→ About this task
Write the next part of the passage about the IPCC climate risk assessment, starting after its final sentence.

IPCC scientists highlight growing risk of climate disruption “interacting with global trends such as unsustainable use of natural resources, growing urbanisation, social inequalities, losses and damages from extreme events and a pandemic, jeopardising future development.”
“Our assessment clearly shows that tackling all these different challenges involves everyone – governments, the private sector, civil society – working together to prioritise risk reduction, as well as equity and justice, in decision-making and investment,” said co-chair Prof Debra Roberts.
“In this way, different interests, values and world views can be reconciled. By bringing together scientific and technological know-how as well as Indigenous and local knowledge, solutions will be more effective. Failure to achieve climate resilient and sustainable development will result in a suboptimal future for people and nature,” she warned.

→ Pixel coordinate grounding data
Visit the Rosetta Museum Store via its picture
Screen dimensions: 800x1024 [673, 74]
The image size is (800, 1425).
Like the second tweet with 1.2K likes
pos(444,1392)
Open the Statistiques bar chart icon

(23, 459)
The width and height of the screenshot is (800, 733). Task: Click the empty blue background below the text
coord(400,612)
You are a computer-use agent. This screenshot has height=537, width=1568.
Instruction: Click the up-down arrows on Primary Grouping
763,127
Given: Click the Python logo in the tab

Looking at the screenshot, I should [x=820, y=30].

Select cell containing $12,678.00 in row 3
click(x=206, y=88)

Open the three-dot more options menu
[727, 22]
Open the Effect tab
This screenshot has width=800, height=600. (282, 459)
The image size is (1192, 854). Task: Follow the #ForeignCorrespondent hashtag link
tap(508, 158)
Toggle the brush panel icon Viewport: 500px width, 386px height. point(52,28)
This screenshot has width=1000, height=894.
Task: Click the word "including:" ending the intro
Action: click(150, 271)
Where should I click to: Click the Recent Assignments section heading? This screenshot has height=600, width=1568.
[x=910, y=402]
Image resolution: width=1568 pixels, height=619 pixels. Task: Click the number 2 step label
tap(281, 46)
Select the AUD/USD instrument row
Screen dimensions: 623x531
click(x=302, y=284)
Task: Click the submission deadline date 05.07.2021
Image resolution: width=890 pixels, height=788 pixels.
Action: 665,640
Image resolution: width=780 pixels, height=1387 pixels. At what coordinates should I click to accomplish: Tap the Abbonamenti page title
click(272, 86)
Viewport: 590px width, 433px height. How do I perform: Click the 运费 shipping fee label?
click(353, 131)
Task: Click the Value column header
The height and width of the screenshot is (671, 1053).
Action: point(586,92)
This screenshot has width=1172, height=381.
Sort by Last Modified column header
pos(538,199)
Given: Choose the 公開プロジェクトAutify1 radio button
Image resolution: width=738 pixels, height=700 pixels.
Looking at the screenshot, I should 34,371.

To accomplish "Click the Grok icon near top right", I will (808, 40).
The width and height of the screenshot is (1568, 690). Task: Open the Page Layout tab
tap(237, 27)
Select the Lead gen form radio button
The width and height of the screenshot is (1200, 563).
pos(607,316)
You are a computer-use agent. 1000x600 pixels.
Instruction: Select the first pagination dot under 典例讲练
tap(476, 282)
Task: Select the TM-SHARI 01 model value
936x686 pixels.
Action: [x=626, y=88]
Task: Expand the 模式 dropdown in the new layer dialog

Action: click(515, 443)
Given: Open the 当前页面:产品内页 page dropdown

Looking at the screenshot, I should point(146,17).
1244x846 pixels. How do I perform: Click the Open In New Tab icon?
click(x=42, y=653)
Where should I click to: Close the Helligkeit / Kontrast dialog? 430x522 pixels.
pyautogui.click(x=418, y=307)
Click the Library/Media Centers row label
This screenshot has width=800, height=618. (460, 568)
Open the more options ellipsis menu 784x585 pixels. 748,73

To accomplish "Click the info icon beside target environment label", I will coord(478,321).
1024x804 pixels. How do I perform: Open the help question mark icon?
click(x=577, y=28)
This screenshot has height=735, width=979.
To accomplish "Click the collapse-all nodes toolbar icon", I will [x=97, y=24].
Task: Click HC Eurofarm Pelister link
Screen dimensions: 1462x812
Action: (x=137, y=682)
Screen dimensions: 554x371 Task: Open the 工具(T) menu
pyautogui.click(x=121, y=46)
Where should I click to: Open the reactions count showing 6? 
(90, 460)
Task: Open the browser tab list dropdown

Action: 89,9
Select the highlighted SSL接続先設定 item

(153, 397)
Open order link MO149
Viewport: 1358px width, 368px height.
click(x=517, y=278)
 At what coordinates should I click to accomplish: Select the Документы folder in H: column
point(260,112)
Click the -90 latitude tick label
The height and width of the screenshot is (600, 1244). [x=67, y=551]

→ Answer to this exercise
This report provides detailed assessment of climate change impacts, risks and adaptation in cities, where more than half the world’s population lives – urbanisation is set to rapidly increase over coming decades.
People’s health, lives and livelihoods, as well as property and critical infrastructure, including energy and transportation systems, “are being increasingly adversely affected by hazards from heatwaves, storms, drought and flooding as well as slow-onset changes, including sea-level rise”.
“Together, growing urbanisation and climate change create complex risks, especially for those cities that already experience poorly-planned urban growth, high levels of poverty and unemployment, and a lack of basic services,” Prof Roberts said.
“But cities also provide opportunities for climate action – green buildings, reliable supplies of clean water and renewable energy, and sustainable transport systems that connect urban and rural areas can all lead to a more inclusive, fairer society,” she said.
The report details increasing evidence of adaptation that has caused unintended consequences, such as destroying nature, putting peoples’ lives at risk or increasing greenhouse gas emissions. “This can be avoided by involving everyone in planning, attention to equity and justice, and drawing on indigenous and local knowledge,” she added.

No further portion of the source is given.